La fin du film représente pour moi l'idéal de cette idée du capitalisme, ce à quoi devrait au final nous mener cette vision du monde du travail pour ceux qui pensent de cette façon. Dans la scène de fête finale, l'homme et l'employé ne font plus qu'un. L'employé joue parfaitement son rôle dans l'entreprise (assurer une soirée grandiose) et c'est naturel pour lui, il est heureux de le faire. Sauf que tout ça est un fantasme, ce qui est même suggéré par la mise en scène (la musique enchanteresse et le son hyper clean, la lumière chaude des bougies et la façon que Max a de rentrer dans cette salle, presque au ralenti). C'est une sorte d'utopie où les employés se serraient tellement adaptés à leur emploi qu'ils ne ferraient plus qu'un avec lui. Mais dans la réalité, engueuler ses employés ne mènent pas à ça. Cela mène à un management par la peur, ce qui à mon avis n'apporte pas grand chose de bon, ni pour les employés, ni pour l'entreprise.
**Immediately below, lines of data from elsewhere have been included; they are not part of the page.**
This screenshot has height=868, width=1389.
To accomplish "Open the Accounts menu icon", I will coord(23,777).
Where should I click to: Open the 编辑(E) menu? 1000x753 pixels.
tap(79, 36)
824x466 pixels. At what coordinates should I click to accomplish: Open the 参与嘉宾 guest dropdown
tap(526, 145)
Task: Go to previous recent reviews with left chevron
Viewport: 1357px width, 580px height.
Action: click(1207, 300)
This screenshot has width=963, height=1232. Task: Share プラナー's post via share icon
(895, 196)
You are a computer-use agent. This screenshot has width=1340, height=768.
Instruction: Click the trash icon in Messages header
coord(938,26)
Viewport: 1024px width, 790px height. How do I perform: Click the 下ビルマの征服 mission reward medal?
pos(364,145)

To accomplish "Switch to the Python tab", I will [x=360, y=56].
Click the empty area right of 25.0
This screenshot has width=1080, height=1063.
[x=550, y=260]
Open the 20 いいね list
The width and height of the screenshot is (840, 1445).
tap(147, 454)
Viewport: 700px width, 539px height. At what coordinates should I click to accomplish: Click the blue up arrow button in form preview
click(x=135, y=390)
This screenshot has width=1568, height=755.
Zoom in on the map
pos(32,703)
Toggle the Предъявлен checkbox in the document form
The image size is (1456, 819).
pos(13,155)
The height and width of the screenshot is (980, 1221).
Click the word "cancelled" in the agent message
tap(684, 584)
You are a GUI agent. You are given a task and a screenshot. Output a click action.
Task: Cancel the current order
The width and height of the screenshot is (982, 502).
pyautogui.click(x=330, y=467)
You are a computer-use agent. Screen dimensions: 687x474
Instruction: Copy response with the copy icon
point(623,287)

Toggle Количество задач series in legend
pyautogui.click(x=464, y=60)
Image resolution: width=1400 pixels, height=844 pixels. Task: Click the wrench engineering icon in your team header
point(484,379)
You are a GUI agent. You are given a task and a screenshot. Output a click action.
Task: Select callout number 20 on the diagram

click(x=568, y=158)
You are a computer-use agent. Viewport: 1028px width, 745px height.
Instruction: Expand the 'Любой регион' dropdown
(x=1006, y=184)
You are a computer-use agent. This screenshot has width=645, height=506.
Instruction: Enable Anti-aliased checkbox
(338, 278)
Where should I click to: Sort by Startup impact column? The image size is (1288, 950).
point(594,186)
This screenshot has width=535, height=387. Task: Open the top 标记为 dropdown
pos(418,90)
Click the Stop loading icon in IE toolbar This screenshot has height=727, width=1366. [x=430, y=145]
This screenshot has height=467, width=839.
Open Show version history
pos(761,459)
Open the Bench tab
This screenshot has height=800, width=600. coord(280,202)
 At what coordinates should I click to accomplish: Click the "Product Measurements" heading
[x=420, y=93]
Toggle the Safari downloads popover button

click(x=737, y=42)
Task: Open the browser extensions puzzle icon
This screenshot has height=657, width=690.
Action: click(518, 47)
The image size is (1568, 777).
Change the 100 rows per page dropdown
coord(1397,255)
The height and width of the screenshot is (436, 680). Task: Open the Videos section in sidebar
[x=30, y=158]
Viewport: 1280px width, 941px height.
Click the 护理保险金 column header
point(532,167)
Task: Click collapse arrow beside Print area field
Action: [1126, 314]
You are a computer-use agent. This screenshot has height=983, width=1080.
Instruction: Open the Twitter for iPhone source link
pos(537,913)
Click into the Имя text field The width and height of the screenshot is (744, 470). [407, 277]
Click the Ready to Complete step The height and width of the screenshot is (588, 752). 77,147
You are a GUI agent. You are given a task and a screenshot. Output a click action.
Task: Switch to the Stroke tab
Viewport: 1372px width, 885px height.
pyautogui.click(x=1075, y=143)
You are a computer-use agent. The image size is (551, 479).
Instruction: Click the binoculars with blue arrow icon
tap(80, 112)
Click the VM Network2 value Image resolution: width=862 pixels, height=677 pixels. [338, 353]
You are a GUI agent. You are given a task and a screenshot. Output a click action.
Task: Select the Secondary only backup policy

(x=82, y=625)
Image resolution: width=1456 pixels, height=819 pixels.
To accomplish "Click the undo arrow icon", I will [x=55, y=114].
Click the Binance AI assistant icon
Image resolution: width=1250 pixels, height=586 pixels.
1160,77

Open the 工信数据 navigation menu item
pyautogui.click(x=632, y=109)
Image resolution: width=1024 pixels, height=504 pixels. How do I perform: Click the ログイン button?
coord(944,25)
Rajouter à cela une petite scène où Max dit qu'il est écrasé par les " charges " et on obtient, pour le dire simplement et un peu caricaturalement, un film de droite. Même si dans ce cas précis, on pourrait rétorquer que c'est seulement le personnage qui dit cela et non pas le film. Sauf que quand on nous montre que ce personnage sait ce qu'il fait, qu'il a toujours le dernier mot et toujours raison, la confusion peut être rapidement faite. Parce qu'une autre chose qui me pose problème dans le film vient du fait que le personnage de Max est mis sur un piédestal. Si je me souviens bien, on rit pendant tout le film de la bêtise des employés mais pas une seule fois du patron. Pourquoi pourrait-t-on rire de tout le monde, sauf du patron ? À part si ce n'est pour montrer que, d'une certaine manière (soit par sa place dans la société soit par sa place dans le récit), il est supérieur aux autres personnages du film.
Tout ça ce sont des choses qui se défendent, la preuve c'est ce que fait le film. On peut dire que le patron croule sous les " charges ". On peut dire que la patron a toujours raison. On peut dire que les employés sont stupides et ingérables. On peut dire que c'est à l'employé de s'adapter et pas à l'entreprise ou au monde du travail. Cela ne fait pas du film un mauvais film. Cela en fait seulement un film bien plus politisé qu'il n'y parait. Car pour moi, une des différences fondamentales entre la droite et la gauche est celle-ci : la gauche pense que c'est à la société de s'adapter aux être humains, tandis que la droite pense que c'est aux être humains de s'adapter à la société. Et il me semble assez clair que " Le Sens de la fête " se place dans la deuxième catégorie. Raconter une histoire, c'est donner une vision du monde. Que soit à travers une comédie qui utilise les problèmes de ses personnages pour faire des blagues n'y change rien. En montrant quelque chose, on dit toujours quelque chose, car on fait toujours un choix.